Factors Related to Deaths in Nursing Homes and not in Hospitals in Japan

Sumie Ikezaki1* and Naoki Ikegami2

1Division of Health Promotion Nursing, Health Administration in Nursing, Chiba University, Graduate School of Nursing, Japan

2Keio University, Japan

*Corresponding Author:
Sumie Ikezaki
Division of Health Promotion Nursing, Chiba University
Graduate School of Nursing, Japan
Tel: 81 43 226 2441
Fax: 81 43 226 2442
E-mail: [email protected]

Received date: Setember 23, 2015; Accepted date: November 23, 2015; Published date: November 30, 2015

Citation: Ikezaki S, Ikegami N (2015) Factors Related to Deaths in Nursing Homes and not in Hospitals in Japan. J Comm Pub Health Nursing 1:107. doi:10.4172/2471-9846.1000107

Copyright: © 2015 Ikezaki S, et al. This is an open-access article distributed under the terms of the Creative Commons Attribution License, which permits unrestricted use, distribution, and reproduction in any medium, provided the original author and source are credited.


Abstract

Objective: To analyze the factors related to deaths in nursing homes and not deaths after being transferred to hospitals in Japan in the context of the current policy.

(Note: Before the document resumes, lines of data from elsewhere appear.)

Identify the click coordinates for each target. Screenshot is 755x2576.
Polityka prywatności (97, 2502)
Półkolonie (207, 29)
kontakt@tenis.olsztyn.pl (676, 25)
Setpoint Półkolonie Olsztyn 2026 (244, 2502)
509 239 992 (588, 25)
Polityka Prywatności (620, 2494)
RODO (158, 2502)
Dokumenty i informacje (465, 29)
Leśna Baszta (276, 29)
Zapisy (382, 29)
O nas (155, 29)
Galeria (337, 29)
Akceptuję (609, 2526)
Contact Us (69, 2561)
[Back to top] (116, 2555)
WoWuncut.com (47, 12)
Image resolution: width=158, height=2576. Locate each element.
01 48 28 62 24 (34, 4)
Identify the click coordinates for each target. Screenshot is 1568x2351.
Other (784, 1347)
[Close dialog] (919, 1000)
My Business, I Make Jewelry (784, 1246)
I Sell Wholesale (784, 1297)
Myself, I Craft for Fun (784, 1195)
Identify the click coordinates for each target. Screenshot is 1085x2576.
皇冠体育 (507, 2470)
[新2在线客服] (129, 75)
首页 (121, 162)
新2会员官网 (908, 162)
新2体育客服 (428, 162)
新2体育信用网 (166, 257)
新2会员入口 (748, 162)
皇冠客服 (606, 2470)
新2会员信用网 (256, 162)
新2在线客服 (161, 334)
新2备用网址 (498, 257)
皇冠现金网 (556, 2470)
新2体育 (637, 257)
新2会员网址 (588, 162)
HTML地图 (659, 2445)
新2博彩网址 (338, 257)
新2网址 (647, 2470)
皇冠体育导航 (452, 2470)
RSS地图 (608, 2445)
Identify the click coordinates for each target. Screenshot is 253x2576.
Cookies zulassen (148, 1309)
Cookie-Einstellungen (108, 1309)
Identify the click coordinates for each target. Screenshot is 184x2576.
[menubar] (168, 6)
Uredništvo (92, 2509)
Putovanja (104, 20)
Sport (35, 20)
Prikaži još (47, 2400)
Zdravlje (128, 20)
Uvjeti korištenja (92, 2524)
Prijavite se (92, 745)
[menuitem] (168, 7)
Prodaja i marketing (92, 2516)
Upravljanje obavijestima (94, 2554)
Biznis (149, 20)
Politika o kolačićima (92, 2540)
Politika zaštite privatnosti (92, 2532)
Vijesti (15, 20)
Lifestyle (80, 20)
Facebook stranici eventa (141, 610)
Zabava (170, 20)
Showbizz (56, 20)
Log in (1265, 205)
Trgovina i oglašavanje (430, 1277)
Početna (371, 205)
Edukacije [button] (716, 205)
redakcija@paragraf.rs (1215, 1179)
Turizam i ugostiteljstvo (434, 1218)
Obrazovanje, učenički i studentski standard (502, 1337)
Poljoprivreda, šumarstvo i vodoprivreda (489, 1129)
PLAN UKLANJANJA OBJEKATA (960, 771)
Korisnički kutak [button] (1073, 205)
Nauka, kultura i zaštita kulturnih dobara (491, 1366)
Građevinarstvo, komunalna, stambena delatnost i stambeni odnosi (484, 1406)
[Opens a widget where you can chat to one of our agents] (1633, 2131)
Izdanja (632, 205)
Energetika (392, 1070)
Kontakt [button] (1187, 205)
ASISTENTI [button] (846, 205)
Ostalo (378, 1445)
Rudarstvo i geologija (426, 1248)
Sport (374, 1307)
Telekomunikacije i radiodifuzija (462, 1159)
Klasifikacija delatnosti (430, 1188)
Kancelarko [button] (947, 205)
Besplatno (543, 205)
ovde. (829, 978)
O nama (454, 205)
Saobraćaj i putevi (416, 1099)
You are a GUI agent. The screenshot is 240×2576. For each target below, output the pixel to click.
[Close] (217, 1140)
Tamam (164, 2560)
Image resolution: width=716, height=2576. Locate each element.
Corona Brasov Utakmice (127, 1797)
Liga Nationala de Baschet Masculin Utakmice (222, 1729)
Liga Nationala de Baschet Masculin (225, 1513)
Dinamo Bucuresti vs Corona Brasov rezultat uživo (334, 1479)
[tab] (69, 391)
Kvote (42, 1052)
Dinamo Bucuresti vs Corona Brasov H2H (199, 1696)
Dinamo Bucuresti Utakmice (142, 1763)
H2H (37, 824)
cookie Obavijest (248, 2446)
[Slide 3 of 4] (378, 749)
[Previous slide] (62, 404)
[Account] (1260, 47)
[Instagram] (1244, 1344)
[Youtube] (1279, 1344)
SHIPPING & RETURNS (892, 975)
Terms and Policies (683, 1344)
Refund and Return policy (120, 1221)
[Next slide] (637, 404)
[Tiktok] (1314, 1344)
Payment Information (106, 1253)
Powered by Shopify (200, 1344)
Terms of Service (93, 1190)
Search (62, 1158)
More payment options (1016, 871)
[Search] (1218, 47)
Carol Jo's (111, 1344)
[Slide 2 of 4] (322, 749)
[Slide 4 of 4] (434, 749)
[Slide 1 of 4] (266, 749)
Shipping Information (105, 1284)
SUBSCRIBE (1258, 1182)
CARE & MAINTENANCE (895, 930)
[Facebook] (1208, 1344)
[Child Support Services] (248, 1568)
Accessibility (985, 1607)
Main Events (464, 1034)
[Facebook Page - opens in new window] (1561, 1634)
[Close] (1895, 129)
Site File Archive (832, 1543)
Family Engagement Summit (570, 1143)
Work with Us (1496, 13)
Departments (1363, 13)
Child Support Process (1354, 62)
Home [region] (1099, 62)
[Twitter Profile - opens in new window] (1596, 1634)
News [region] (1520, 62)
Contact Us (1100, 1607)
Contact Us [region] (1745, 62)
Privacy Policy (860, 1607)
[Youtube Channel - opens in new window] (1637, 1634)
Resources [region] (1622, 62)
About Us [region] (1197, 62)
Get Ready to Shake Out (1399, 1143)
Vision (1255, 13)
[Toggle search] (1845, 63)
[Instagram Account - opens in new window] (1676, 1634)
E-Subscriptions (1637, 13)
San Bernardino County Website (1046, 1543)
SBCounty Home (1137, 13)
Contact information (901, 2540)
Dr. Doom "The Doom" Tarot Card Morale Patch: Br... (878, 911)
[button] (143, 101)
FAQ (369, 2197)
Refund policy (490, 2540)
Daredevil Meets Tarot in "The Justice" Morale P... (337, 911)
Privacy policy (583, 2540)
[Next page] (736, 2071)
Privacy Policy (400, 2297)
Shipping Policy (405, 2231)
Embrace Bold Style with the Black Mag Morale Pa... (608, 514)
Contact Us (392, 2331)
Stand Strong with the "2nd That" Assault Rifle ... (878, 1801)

Method: Three questionnaire surveys were made on 653 randomly selected nursing homes in 2009. The first was on facility characteristics. The second was on the characteristics of residents who had died in the facility or had died in hospital after being transferred. The third was on the quality of care as evaluated by the family members of decedents.

Results: There were 371 (57%) responses in the first, 241 (37%) in the second and 92 (14%) in the third. The facility variables related to a higher proportion of deaths in nursing homes were the physician being based in designated home care supporting clinics and the facility’s policy to provide EOL care. The resident variables were pneumonia not being the cause of death, family’s preference and agreement among family members on the nursing home as the site of death. However, being a designated EOL care facility, which is the condition to bill for the EOL bonus, was not significant. The quality of end-of-life care in nursing homes was generally better than in hospitals.

Conclusion: The percentage of residents’ deaths within the facility has continued to increase. Financial incentives by the Japanese government appear to have had an effect. Our results may be relevant for the “housing with assistance” which is currently being promoted by the government.